Início NACIONAL Fachin promete lei para limitar salários de juízes

Fachin promete lei para limitar salários de juízes


O presidente do Supremo Tribunal Federal e do Conselho Nacional de Justiça, Luiz Edson Fachin, anunciou que pretende encaminhar ao Congresso, ainda este ano, uma proposta voltada à regulamentação dos vencimentos de juízes e desembargadores no país.

A declaração ocorreu nesta segunda-feira, 10, durante evento promovido pela Folha de S.Paulo, em São Paulo. O ministro não revelou detalhes do conteúdo do texto.

Transparência e contas públicas

De acordo com Fachin, a iniciativa se insere em um esforço mais amplo de fiscalização dos gastos do setor público e de combate a irregularidades ainda existentes no país.

Segundo o ministro, é necessário enfrentar com seriedade a agenda de moralização dos gastos públicos e aprofundar as investigações de corrupção que ainda permanecem em nosso país, bem como aperfeiçoar os mecanismos de transparência e encontrar soluções públicas justas e fiscalmente sustentáveis para questões estruturais do Estado brasileiro, inclusive no que diz respeito ao regime remuneratório da magistratura”.

Ainda conforme suas declarações, a minuta da proposta federal deverá estar concluída até o encerramento deste ano.

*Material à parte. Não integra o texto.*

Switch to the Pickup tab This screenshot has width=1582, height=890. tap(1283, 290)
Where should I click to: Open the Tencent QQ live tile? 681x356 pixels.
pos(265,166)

Grupo de trabalho ouve entidades

O anúncio confirma o andamento de uma comissão criada pelo próprio Fachin em junho, com a missão de reavaliar os critérios de pagamento aplicados aos magistrados brasileiros. Segundo o documento que formalizou a criação do colegiado, o prazo final para apresentação de uma alternativa também é dezembro, com foco na padronização e na transparência dos valores pagos a integrantes do Judiciário.

Até lá, o grupo deve consultar representantes de diferentes esferas da magistratura — federal, estadual, eleitoral e militar —, além de organizações da sociedade civil, órgãos do sistema de Justiça e a Ordem dos Advogados do Brasil.

A discussão avança após decisão tomada em maio pelo CNJ e pelo Conselho Nacional do Ministério Público, que aprovaram a adoção de um contracheque único para magistrados, procuradores e promotores, medida apontada como parte do mesmo movimento de padronização remuneratória no serviço público.